Sentiment analysis picks up the negative sentiments within the user's input (e.g. Anger, Disgust, Fear, Sadness), while Text Classification classifies the problem faced by the user into one of the problem category within our trained model (e.g. Funding, Manpower, Lack of users).
Articles from TechCrunch are also given sentiment scorings and classified into a problem category. In general, articles that fall into the same problem category of the user will be selected as the "most relatable" one. Over time, with machine learning, the choice of the "most relatable" article would be improved by taking into the sentiment scorings and the user's validation response (i.e user's response to the question "do you feel better now?").
The session ends when the user is satisfied with the recommended article (i.e. user responds "yes, i feel better"). Based on the assumption that the user would be interested in reading up more about the startup involved in the article, more information from CrunchBase would be sent by SMS to the user with Twilio.
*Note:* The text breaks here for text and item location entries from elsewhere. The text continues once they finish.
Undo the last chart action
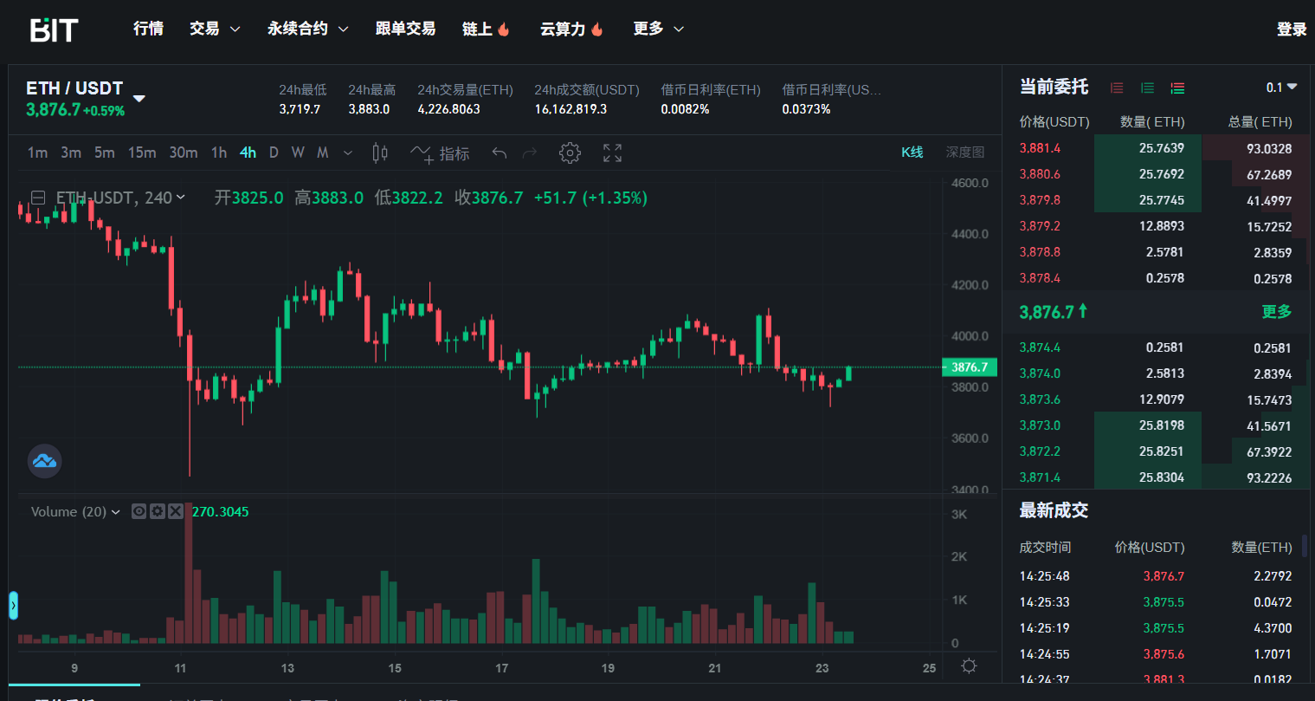1315x701 pixels. pos(500,153)
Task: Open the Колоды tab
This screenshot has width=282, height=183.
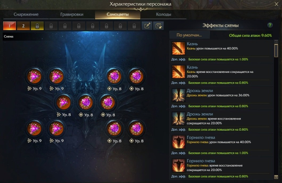Action: (164, 14)

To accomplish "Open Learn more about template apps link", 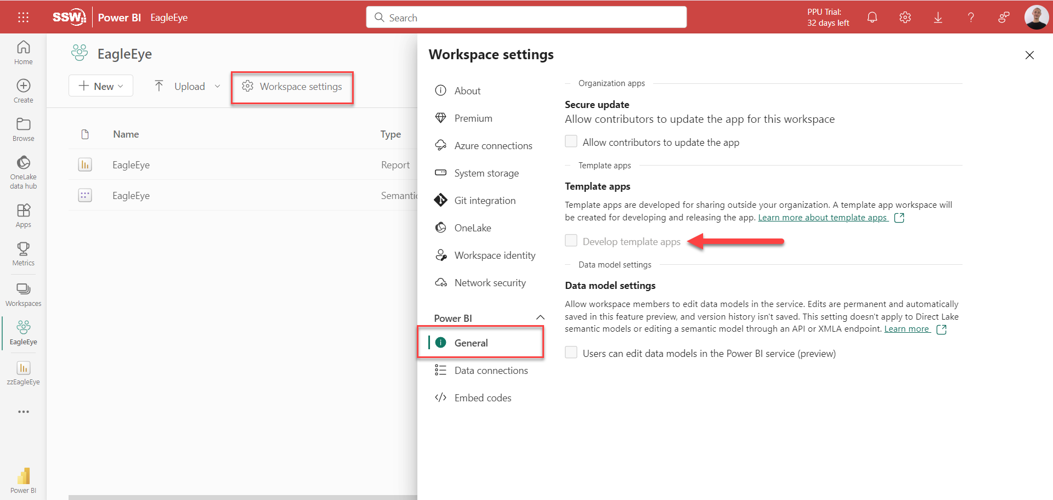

If the user is dissatisfied with the recommended article, a different article from the same problem category would be recommended instead.
How we built it
We built the Alexa skill set with the history buff template found in the Github repository Amazon Web Services provided and catered it to our needs to make HTTP Requests to our own API. We also wrote custom intent handlers to account for the different types of flows that was required.
Our teammate Ronald, built a Django backend application that does the heavy lifting of communicating with the APIs available and simplify the data received from the APIs into simple formatted data that Alexa could recognize and read.
The application was built with technologies from IBM Watson, Twilio, Crunchbase, TechCrunch's wordpress APIs and all data is passed right down to Alexa to perform the text-to-speech process.
Challenges we ran into
1) Cold start problem: Which article do we choose to return the user, when no data about the user preference is available inititally?
2) Identifying nuances in text: The sentiment assigned to a user input may be inaccurate in situations where the user does not convey his emotions in a straightforward way, leading to a misinterpretation of emotions.
Accomplishments that we're proud of
The greatest accomplishment would be the seamless integration of 4 different APIs to give the end product.
What we learned
The technology of sentiment analysis of speech text has yet to mature, but has great value in a world of personalized services today, and definitely has potential to be one of the trending technology in the market in years to come.
What's next for Bring Me Joy
The concept behind Bring Me Joy can be introduced to a target audience beyond startup founders, and can be extended to helping people cope with stress and depression in general. Instead of focusing on just the data in TechCrunch, articles from other sources can be looked into, such as blogs and forums.